Legal counsel for Treaty 3 have been granted intervenor status, as they advocate for better health information for indigenous youth. Douglas Judson says the repealing of the province's curriculum on sex-ed leaves Treaty 3 youth more vulnerable.
“Indigenous youths continue to be one of the most vulnerable groups in our society. One of our responsibilities in responding to crises like missing and murdered Indigenous women and girls and youth mental health, self-harm, and suicide must be to provide Indigenous young people with information about healthy and safe relationships, sexual orientation and gender identity, and resources related to consent and gender-based violence,” stated Grand Chief Francis Kavanaugh, in a prepared statement. “By putting in place antiquated health curriculum, the Ontario government is abdicating that responsibility and putting our young people at risk.”
Changes to the province's sex education curriculum was a key issue in the provincial Tory leadership race, and changes were introduced shortly after the Progressive Conservative government was elected in June.
However, First Nation students are less likely to have accurate information on a healthy lifestyle, Judson argues.
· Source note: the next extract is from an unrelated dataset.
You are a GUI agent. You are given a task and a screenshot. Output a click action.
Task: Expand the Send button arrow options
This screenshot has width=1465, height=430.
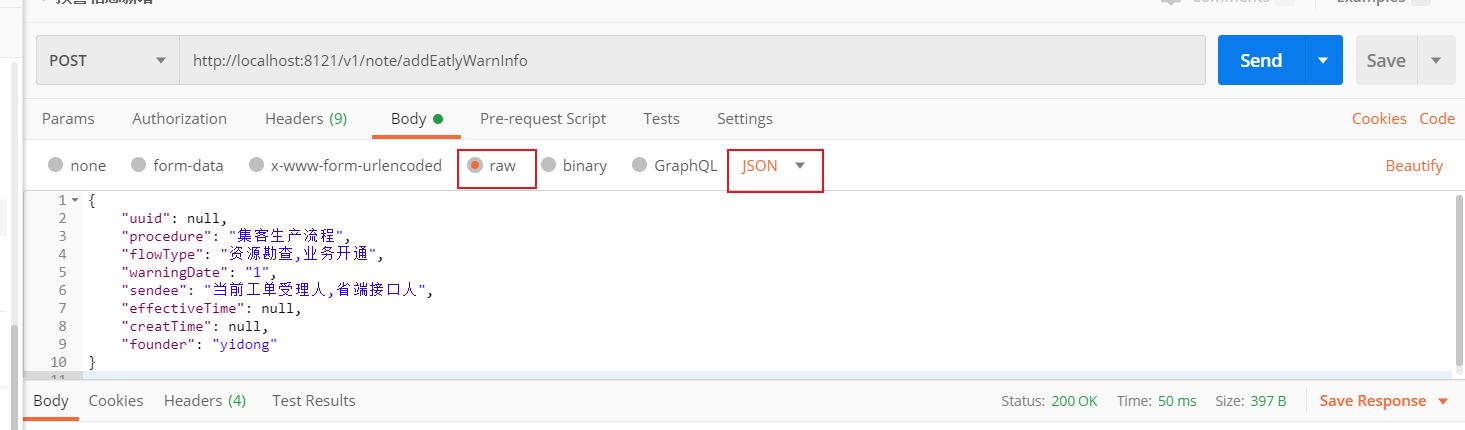point(1323,61)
“Sadly, there continues to be no group in our society for which the interplay of this disadvantage and harm is more acutely and directly felt than that of Indigenous young people,” stated Judson, a lawyer and staff advisor with Grand Council Treaty #3. “We perpetuate the destructive legacy of residential schools – and the intergenerational trauma they left behind – when we deny Indigenous young people access to modern, fact-based health information that they are less likely than other kids to get outside of school.”
The civil case also includes elementary teachers and the country's civil liberties association. Hearings are set for January.